The international box-office success of the early Bond movies meant that the films’ budgets began to increase dramatically. With extra money in the bank, Adam began to take on tasks that only the ancient pharaohs would have contemplated. On You Only Live Twice he created the famous volcano set, an enormous and elaborate SPECTRE rocket base supposedly hidden inside an extinct Japanese volcano but actually built full size on the Pinewood Studios lot in 1966. On Diamonds Are Forever, Adam designed the garish Las Vegas penthouse of Ernst Stavro Blofeld (Charles Gray),  the interior of the moon buggy testing facility, and the oil-rig advance base in Baja California, Mexico, which was actually a portable rig placed off the southern California coast near Oceanside.

With Syd Cain handling production-design chores on Live and Let Die and Peter Murton (another former associate of Adam) taking on The Man with the Golden Gun, Adam took a five-year 007 hiatus, returning on the mammoth The Spy Who Loved Me in 1976. This time, working with a design concept built around the circular and ellipse patterns he discovered on a location trip to the Costa Smeralda in Sardinia, Italy,  Adam created the marvelous marine laboratory sets inside the amphibian Atlantis complex of villain Karl Stromberg (Curt Jurgens). But his blockbuster on Spy was the “Jonah Set“: the incredible interior of the Liparus supertanker, which was built inside its own specially constructed soundstage—the 007 stage – which became the largest soundstage and studio tank in the world. The glimmering, shimmering interior, with five-eighths scale nuclear attack submarines, an armored control room, catwalks, a monorail, and assembly and weapons rooms, became one of the most celebrated motion picture interiors of all time..

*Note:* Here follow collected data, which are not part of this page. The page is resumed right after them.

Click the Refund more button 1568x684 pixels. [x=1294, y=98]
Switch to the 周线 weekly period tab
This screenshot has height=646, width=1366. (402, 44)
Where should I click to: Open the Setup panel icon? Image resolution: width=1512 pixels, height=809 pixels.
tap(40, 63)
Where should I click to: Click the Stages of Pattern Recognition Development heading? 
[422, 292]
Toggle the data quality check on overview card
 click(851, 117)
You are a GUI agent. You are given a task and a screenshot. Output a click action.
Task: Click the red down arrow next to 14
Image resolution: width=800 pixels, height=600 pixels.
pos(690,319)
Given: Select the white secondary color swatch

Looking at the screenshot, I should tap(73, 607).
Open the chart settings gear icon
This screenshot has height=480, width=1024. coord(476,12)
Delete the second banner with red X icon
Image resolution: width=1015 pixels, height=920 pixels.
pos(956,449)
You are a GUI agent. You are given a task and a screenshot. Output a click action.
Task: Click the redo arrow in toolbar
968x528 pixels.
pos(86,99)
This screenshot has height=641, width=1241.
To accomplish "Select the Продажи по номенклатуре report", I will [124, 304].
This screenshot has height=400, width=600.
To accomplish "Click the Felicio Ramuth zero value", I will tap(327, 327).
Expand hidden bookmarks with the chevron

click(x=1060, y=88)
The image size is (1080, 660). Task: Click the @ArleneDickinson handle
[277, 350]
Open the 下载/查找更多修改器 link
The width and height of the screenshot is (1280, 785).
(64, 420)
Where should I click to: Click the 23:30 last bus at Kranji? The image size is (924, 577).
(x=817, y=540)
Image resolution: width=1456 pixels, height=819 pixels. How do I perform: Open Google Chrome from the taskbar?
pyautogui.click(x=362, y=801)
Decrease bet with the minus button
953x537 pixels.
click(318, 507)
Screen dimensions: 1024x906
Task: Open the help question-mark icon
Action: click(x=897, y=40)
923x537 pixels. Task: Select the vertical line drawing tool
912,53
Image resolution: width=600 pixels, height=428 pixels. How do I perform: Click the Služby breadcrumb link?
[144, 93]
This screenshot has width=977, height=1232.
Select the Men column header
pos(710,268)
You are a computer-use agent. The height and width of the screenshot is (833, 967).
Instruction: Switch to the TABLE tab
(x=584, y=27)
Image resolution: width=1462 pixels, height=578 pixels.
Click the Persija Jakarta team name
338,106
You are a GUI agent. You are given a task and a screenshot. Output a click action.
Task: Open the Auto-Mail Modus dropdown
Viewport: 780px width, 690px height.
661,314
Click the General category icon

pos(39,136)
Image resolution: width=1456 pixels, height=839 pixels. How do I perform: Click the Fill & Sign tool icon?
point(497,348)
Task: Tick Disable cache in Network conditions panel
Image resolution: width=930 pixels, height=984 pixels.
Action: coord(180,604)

Following The Spy Who Loved Me, Adam came aboard for one more 007 adventure — Moonraker. This time, his designs were strongly influenced by three elements: the triangular architecture of the ancient Mayan civilization; the unusual look of the Cathedral of Brasília, designed by Oscar Niemeyer, which Adam discovered during a location “recce” to Brazil in 1978; and the work of the painter Mondrian. All of these elements would come together inside the fascinating rocket base of Hugo Drax (Michael Lonsdale), which included the “the Great Chamber,” an enormous jungle atrium constructed under a Mayan pyramid; the triangular control room and its Perspex floor and colorful viewing panels; and the boxlike space shuttle launching pad. Adam also designed the tubular structure of Drax’s radar-proof space station, a multilevel maze of engineering and scientific bric-a-brac that becomes a battleground in the film’s closing moments.